> EXERCISE: Repeat every line of the data verbatim.
════════════════════
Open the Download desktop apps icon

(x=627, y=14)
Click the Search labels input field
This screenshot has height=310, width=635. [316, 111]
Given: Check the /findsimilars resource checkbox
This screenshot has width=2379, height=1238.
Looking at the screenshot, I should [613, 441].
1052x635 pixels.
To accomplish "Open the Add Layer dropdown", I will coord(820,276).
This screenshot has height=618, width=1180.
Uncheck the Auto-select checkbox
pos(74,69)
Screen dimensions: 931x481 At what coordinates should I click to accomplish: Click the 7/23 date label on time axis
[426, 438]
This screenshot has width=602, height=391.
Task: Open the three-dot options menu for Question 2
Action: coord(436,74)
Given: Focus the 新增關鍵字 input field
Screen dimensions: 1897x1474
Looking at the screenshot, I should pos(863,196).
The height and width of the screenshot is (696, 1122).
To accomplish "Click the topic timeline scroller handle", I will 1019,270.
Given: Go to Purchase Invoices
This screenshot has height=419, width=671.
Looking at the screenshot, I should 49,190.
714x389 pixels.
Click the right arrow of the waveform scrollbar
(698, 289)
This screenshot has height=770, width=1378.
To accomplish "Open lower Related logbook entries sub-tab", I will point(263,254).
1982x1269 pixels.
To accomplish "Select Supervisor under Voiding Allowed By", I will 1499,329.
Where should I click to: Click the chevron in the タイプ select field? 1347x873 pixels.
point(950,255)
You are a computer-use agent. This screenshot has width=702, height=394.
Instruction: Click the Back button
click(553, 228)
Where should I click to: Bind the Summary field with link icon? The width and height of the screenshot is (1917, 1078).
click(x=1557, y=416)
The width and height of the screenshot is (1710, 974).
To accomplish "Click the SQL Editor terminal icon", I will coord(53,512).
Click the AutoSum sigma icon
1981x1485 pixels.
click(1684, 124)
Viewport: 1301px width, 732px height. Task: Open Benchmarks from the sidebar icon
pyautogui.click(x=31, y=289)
════════════════════
> OUTPUT:
Open the Download desktop apps icon

(x=627, y=14)
Click the Search labels input field
This screenshot has height=310, width=635. [316, 111]
Given: Check the /findsimilars resource checkbox
This screenshot has width=2379, height=1238.
Looking at the screenshot, I should [613, 441].
1052x635 pixels.
To accomplish "Open the Add Layer dropdown", I will coord(820,276).
This screenshot has height=618, width=1180.
Uncheck the Auto-select checkbox
pos(74,69)
Screen dimensions: 931x481 At what coordinates should I click to accomplish: Click the 7/23 date label on time axis
[426, 438]
This screenshot has width=602, height=391.
Task: Open the three-dot options menu for Question 2
Action: coord(436,74)
Given: Focus the 新增關鍵字 input field
Screen dimensions: 1897x1474
Looking at the screenshot, I should pos(863,196).
The height and width of the screenshot is (696, 1122).
To accomplish "Click the topic timeline scroller handle", I will 1019,270.
Given: Go to Purchase Invoices
This screenshot has height=419, width=671.
Looking at the screenshot, I should 49,190.
714x389 pixels.
Click the right arrow of the waveform scrollbar
(698, 289)
This screenshot has height=770, width=1378.
To accomplish "Open lower Related logbook entries sub-tab", I will point(263,254).
1982x1269 pixels.
To accomplish "Select Supervisor under Voiding Allowed By", I will 1499,329.
Where should I click to: Click the chevron in the タイプ select field? 1347x873 pixels.
point(950,255)
You are a computer-use agent. This screenshot has width=702, height=394.
Instruction: Click the Back button
click(553, 228)
Where should I click to: Bind the Summary field with link icon? The width and height of the screenshot is (1917, 1078).
click(x=1557, y=416)
The width and height of the screenshot is (1710, 974).
To accomplish "Click the SQL Editor terminal icon", I will coord(53,512).
Click the AutoSum sigma icon
1981x1485 pixels.
click(1684, 124)
Viewport: 1301px width, 732px height. Task: Open Benchmarks from the sidebar icon
pyautogui.click(x=31, y=289)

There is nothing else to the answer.